PROMPT: Across the entries below, how many lines contain the string "left"? Give only the count.

DATA FOR THIS TASK:
★ ★ ★ ★ ★ ★ ★

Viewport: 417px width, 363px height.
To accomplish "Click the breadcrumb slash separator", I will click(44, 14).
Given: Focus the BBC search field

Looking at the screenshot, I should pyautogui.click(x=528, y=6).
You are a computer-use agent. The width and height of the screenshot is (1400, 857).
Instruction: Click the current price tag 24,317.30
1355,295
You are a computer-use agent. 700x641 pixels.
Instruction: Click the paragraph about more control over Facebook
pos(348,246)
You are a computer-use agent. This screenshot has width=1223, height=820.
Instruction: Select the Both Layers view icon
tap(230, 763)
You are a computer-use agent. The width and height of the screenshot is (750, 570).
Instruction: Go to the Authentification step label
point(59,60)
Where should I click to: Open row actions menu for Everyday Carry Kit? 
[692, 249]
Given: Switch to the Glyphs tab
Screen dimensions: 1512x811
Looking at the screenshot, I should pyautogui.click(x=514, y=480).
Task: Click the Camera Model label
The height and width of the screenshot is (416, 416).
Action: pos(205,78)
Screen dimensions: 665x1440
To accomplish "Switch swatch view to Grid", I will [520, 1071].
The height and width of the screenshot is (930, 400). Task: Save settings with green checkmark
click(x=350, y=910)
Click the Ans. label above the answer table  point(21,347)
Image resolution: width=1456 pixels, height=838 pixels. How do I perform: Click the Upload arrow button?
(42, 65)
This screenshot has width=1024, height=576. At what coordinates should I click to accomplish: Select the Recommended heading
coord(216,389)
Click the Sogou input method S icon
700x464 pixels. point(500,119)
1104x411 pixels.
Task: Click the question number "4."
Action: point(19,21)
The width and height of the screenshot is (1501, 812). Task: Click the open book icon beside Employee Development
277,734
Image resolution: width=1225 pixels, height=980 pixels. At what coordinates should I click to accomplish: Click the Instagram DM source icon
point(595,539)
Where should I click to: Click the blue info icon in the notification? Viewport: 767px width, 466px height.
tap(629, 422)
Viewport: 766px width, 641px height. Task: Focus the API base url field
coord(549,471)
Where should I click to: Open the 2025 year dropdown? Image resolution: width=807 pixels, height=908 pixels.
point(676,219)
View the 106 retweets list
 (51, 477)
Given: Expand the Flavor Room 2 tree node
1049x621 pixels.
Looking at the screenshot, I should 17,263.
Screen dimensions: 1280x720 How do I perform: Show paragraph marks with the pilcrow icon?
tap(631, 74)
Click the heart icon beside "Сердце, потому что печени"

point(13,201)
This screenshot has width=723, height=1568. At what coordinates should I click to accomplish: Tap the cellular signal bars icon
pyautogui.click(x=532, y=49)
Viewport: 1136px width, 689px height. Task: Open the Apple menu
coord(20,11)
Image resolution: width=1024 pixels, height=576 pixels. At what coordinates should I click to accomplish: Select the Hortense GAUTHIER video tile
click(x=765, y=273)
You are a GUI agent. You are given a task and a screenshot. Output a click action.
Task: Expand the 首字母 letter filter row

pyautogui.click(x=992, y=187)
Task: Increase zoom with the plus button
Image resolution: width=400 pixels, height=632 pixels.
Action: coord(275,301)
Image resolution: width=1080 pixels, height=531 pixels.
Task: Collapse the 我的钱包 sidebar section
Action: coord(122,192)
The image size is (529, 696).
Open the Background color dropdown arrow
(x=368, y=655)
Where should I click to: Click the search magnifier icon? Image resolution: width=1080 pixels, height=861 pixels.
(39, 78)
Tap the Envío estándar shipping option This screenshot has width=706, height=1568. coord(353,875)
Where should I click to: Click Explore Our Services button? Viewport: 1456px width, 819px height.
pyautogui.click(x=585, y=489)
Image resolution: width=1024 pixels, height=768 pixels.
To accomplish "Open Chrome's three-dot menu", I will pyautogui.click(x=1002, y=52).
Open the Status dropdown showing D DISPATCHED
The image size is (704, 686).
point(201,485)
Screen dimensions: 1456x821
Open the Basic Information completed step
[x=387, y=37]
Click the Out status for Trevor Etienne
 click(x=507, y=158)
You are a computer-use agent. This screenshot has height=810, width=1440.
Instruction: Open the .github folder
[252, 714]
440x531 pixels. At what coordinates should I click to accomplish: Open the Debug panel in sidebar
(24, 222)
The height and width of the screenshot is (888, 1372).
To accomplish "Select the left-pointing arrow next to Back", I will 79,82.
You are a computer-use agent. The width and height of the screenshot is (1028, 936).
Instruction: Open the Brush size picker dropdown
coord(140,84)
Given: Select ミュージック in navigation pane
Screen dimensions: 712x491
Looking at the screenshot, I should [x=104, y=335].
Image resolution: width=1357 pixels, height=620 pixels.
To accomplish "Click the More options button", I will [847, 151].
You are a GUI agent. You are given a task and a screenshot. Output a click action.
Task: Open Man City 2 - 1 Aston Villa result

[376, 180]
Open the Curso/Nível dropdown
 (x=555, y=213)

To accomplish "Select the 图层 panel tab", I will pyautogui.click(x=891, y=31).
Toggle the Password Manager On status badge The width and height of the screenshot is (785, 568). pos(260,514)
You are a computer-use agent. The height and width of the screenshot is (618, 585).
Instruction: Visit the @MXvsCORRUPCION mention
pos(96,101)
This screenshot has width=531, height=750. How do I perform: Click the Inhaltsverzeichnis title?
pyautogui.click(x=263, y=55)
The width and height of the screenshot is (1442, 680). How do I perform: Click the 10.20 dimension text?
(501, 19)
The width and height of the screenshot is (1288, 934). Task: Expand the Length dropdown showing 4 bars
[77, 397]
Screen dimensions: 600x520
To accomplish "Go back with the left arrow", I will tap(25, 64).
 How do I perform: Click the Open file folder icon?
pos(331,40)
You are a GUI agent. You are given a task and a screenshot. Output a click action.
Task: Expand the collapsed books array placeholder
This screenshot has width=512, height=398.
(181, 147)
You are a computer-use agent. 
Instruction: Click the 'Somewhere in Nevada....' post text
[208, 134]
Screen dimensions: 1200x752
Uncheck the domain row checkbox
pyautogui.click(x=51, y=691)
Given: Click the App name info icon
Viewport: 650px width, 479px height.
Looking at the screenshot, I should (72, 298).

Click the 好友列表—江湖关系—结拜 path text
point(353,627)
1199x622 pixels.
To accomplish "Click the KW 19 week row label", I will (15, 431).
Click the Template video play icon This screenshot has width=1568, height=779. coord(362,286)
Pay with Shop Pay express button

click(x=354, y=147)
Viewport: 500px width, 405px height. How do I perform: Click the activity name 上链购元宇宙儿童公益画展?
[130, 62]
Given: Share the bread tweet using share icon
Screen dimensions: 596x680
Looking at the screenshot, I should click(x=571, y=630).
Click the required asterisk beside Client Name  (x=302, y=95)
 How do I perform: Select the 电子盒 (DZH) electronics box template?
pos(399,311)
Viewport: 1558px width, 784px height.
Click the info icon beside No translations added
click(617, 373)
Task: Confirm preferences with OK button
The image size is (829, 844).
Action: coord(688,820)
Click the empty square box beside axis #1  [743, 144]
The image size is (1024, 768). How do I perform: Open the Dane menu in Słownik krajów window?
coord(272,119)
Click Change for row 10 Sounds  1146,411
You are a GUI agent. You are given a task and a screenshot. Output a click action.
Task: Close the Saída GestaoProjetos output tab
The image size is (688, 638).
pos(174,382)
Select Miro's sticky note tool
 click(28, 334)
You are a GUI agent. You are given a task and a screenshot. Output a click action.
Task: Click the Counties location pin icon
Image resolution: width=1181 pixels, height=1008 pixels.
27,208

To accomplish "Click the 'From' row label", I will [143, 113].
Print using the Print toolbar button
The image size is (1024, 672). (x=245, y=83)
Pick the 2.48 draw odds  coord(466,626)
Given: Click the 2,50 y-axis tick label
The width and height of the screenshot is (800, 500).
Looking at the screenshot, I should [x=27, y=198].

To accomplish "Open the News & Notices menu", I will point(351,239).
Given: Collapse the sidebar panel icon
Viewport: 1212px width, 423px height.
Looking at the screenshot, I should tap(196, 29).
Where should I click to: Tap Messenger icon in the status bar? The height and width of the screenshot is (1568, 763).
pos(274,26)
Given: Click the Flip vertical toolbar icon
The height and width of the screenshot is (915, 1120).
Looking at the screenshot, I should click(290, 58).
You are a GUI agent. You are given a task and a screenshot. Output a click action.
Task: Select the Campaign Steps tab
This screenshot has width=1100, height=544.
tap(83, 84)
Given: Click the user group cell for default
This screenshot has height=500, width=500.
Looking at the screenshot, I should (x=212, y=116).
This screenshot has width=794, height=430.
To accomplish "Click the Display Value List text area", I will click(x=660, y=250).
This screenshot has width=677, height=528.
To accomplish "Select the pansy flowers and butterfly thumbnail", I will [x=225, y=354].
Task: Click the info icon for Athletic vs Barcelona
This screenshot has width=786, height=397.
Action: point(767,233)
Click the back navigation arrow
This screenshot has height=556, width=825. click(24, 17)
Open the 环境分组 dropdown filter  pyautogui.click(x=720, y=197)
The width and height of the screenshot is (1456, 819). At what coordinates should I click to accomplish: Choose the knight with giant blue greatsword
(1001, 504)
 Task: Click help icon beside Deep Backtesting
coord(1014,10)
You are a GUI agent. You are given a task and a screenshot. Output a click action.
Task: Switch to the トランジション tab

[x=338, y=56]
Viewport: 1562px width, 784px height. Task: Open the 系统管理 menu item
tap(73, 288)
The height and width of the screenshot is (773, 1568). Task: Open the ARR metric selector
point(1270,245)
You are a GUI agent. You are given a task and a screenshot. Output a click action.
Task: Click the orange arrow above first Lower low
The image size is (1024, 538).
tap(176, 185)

★ ★ ★ ★ ★ ★ ★

REPLY TO THE EXERCISE: 2